For different pipe sizes and operating conditions, a different fiberglass mesh is used. When reinforcing pipes ⌀820-1420 mm, it is necessary to use an armored glass mesh, the characteristics of which are given in Table 1. The specified fiberglass mesh is also used on pipes of smaller diameters, if there are design requirements for increased strength of the concrete coating, or heavy or especially heavy concrete is used. A fiberglass mesh of 6 mm × 8 mm (armored fiberglass mesh) is characterized by increased tensile strength and alkali resistance. When reinforcing pipes with a diameter of less than 820 mm, a fiberglass mesh of the SST-B-TRANSET type is used, the characteristics of which are given in Table 2.

The test results of the concrete mixture are shown in table 3 and table 4. The properties obtained demonstrate the advantages of the proposed method.

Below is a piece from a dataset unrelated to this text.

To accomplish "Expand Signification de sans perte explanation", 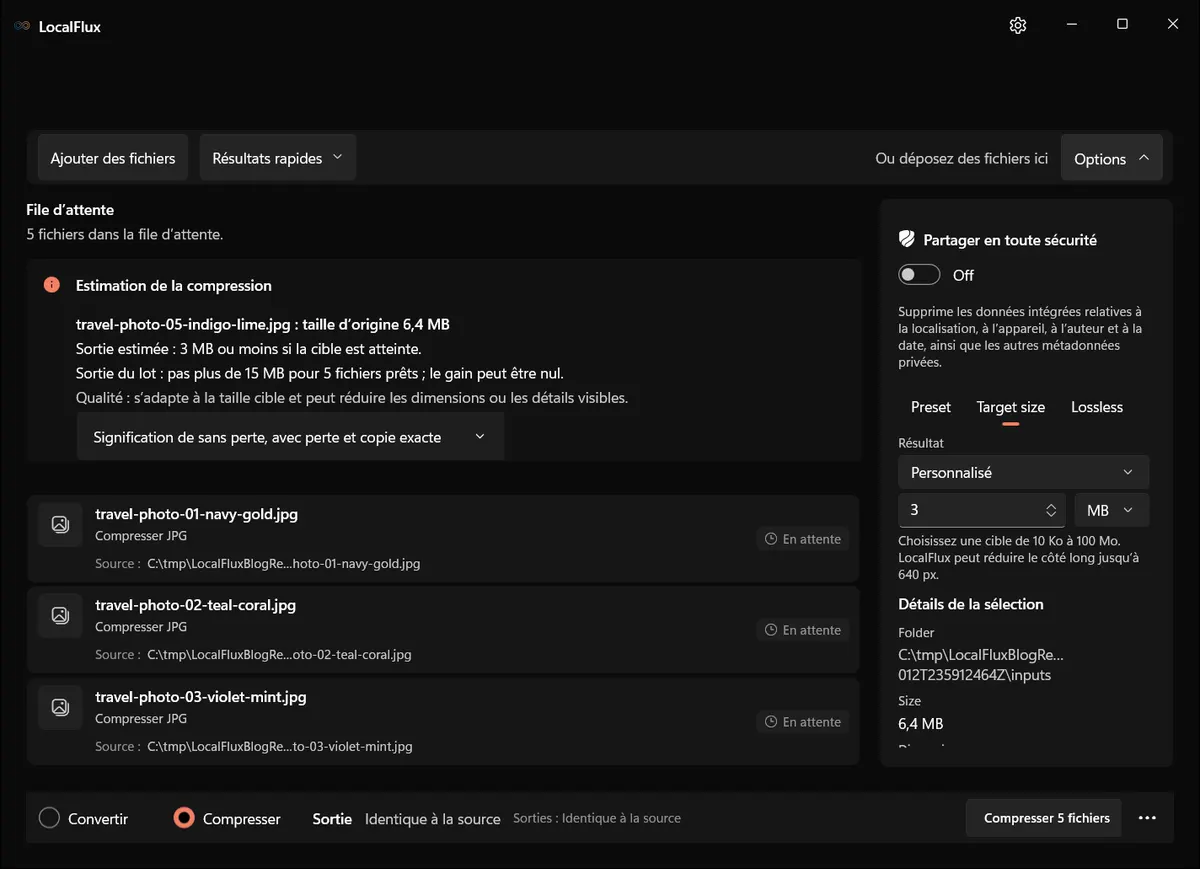I will tap(290, 437).
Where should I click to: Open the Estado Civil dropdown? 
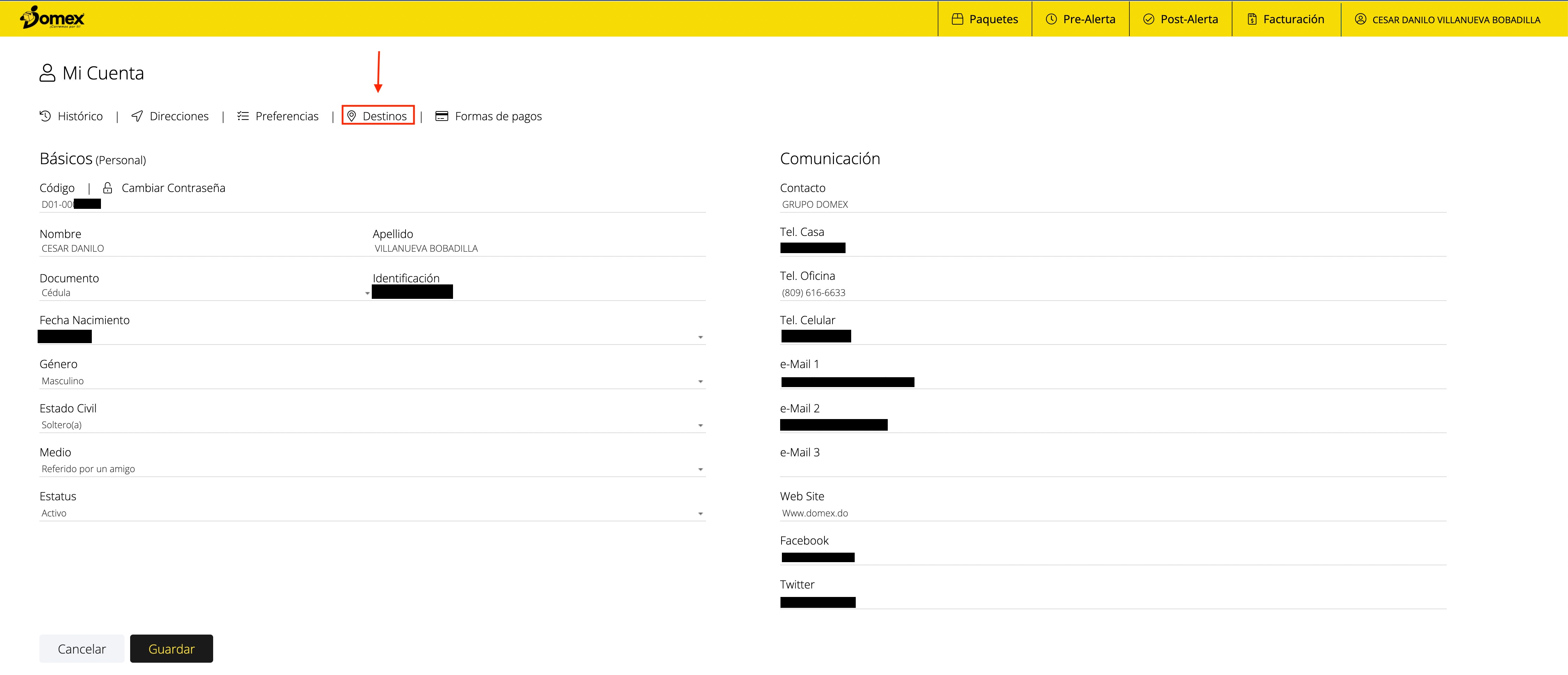click(x=371, y=425)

Table 1 Technical Parameters of Armored Fiberglass Mesh The mesh cell size in the clear, mm 6.0 × 8.0 (6.0 × 6.0) Mass per unit area, g / m ² 320 ± 10% Width cm 100 + 2 / -1 Length m 50 ± 8% Thread thickness not less than, mm 0.36 Breaking load, N / 5 cm, not less than: - based 3250 - by duck 3950

table 2 Technical Parameters of SST-B-TRANSET Glass Mesh SST-B 3.4 × 3.4-120 (45) -Transet The weight per unit area of not less than g / m ² 120 Breaking load (along / across) not less than, N / 5 cm 1000/1000 Elongation at break (along / across) no more than,% 3/3 Mass fraction of substances removed by calcination not less than,% 10 The size of the side of the square of cells, mm 3.4 Roll Width, m 0.45

Table 3 Concrete mixes Components and Relationships Content in wt.% one 2 3 Composition according to patent RU 2257503 Cement 12 fifteen 17 17 Water 5.88 8.4 9.5 5.1 The ratio of the mass of water to the mass of cement 0.49 0.56 0.56 0.3 Superplasticizer - polycarboxylate 0.25 0.3 0.3 - Water repellent - sodium methyl silicate 0.01 0.02 0,03 - Aggregate - barite ore: 81.37 75.72 72.61 77.6 - coarse fraction over 5 mm to 25 mm; 11.6 fourteen 16 Gravel 44 - fine fraction over 0.16 mm to 5 mm; 80 72 70 Quartz sand 34 and barite 14 - a very fine fraction of more than 0.01 μm to 160 μm - barite ore powder. 8.4 fourteen fourteen 8 The ratio of the masses of the components of a very small fraction to a large fraction of 1 m ³ 0.72 one 0.875 0.18

Table 4 Concrete Mix Properties Properties Property Values 2 3 four Composition according to patent RU 2257503 The mobility of the injected ballast material, determined according to GOST 10181-2000 19 25 25 9 Density, kg / m ³ 3300 3230 3100 1480 Compressive strength, MPa 46 48 fifty 40

Claims (3)

1. A method of manufacturing a sulfate-resistant weighted pipe, comprising supplying the central pipe with a concrete coating, characterized in that the central pipe is placed on roller bearings mounted on a movable carriage moving along the pipe axis, removable end formwork end stops are fixed on both sides of the pipe, the central one is rotated the pipe with the help of roller bearings and, moving the pipe with the help of the carriage, spray the first layer of concrete mixture with a fluidity of 4-8 cm along the Abrams cone of thickness a, return the carriage to the original position and make the winding reinforcing fiberglass and spray the second layer of concrete mixture with a thickness of (0.5-1.5) and with a shift between the winding zone and the spray area of 1-3 m, the concrete mixture is rolled and compacted with rolls, the formwork stops are removed and the pipe is left on racks until the concrete mixture sets, after which, to ensure warehouse strength, the pipe is kept in the warehouse for less than three days, moreover, a mixture with the following components is used as concrete mixture:
Sulfate-resistant Portland cement m500 12-17% Water 5.5-9.5% Water to cement ratio 0.46-0.56 Superplasticizer 0.25-0.3% Water repellent 0.01-0.03% Barite ore rest 2. The method according to claim 1, characterized in that PCE polycarboxylates or the prepared mixture “Gambit Superplast (E4)” are used as a superplasticizer. 3. The method according to claim 1, characterized in that sodium methyl silicate is used as a hydrophobizing agent.